他的聲音又沉又冷,近乎無情。
商楹感覺自己在浪潮中翻湧,彷彿置身於風暴中心地帶,快要被溼熱的水蒸汽催化了。
她軟著聲音,“我錯了,我當時不該對你說出那樣的話。”
“晚了,我今天,很不高興。”徐晉西不會這麼輕易放過她,溫柔吻了吻她的耳廓。
低沉醇厚的嗓音,混著水霧,如同潮溼的沼澤地,誘她深陷。
她溼透的長髮在燈影下蕩落,在水中漫散開,如同飄柔的絲藻。
商楹抱住他的肩膀,像大海中尋找島嶼,亟待靠岸的船。
然而她並不知道,島嶼也未必就可棲息。
深藏其中的猛獸只會將她吃得骨頭都不剩。
徐晉西託著她的腿,將她抱起來,往浴室外面走,商楹將頭擱在他硬朗的肩胛骨上。
路過那面滿是水汽的鏡子時,商楹迷迷濛濛間看見,她是如何攀附在他身上的。
像菟絲子和被其寄生的植物。
纏纏繞繞地相依。
偌大空寂的室內,天花板奢華的水晶吊燈散發著的昏昏淡淡的光芒。
商楹被他抵於落地窗前,手掌撐在玻璃上,原本還算潔淨的玻璃多了幾道汗涔涔的掌印。
深夜的高雪維爾,忽然風雪肆虐。
雪花紛紛揚揚地落下,彷彿不知疲倦,壓在光禿禿的枯枝枝頭。
他像是仍舊不解氣,捏著她的下頜,強迫她看向自己,“以後不許再說這種話,知道了嗎?”

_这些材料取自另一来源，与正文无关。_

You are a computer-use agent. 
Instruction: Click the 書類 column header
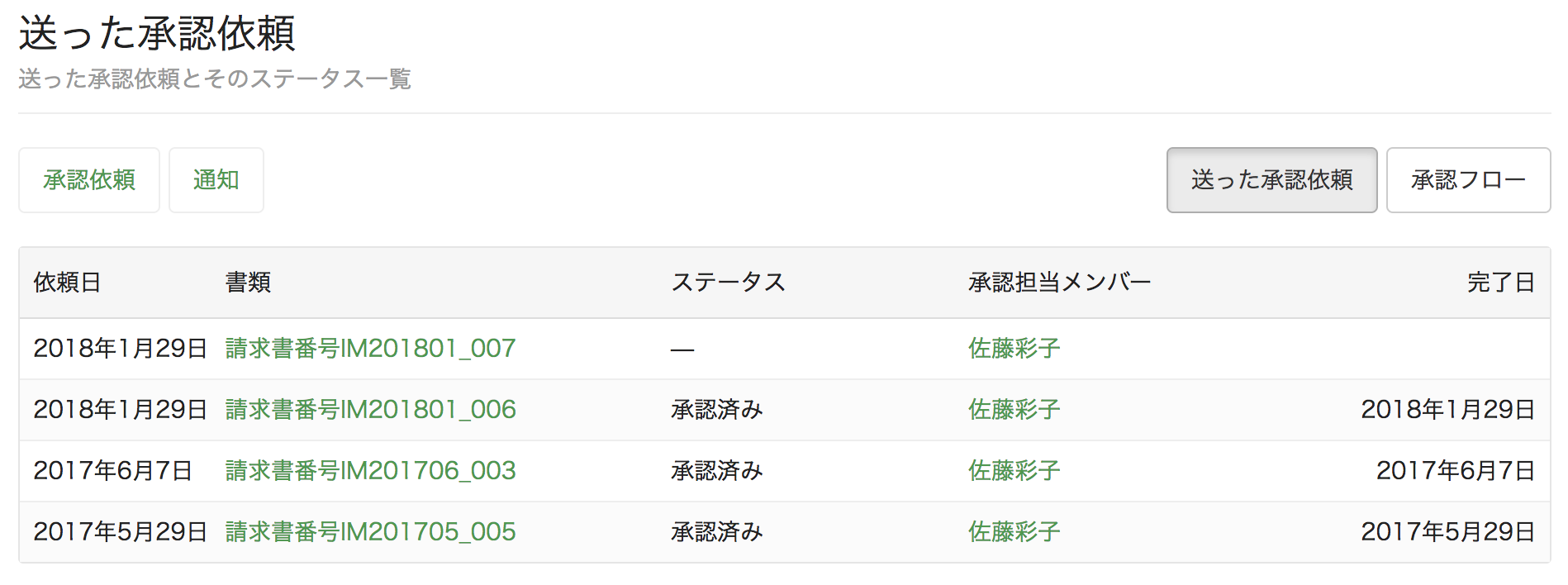(248, 283)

她抽泣著,像一根破碎的琴絃,不斷髮出破碎的音調:“知……知道了。”
“以後,都不能說不要哥哥。”
徐晉西將頭埋進她的肩窩,聲音壓得很低,絲絲縷縷地鑽進商楹耳中。
但商楹已經沒有精力去思考其中的深意了。
和他在一起後,她像是確診了患得患失的心病,小心翼翼維護著他們之間的第二層關係,害怕徐晉西不要她。
但其實,徐晉西一直清楚,他才是更離不開她的那個人。
包括那一夜,他其實知道自己,比誰都清醒。
……
平穩行駛的車上,一陣手機鈴聲突然響起來,拽回商楹逐漸變味的思緒。
她回神,摸了摸自己的臉蛋,熱得燙手,於是降下一點車窗。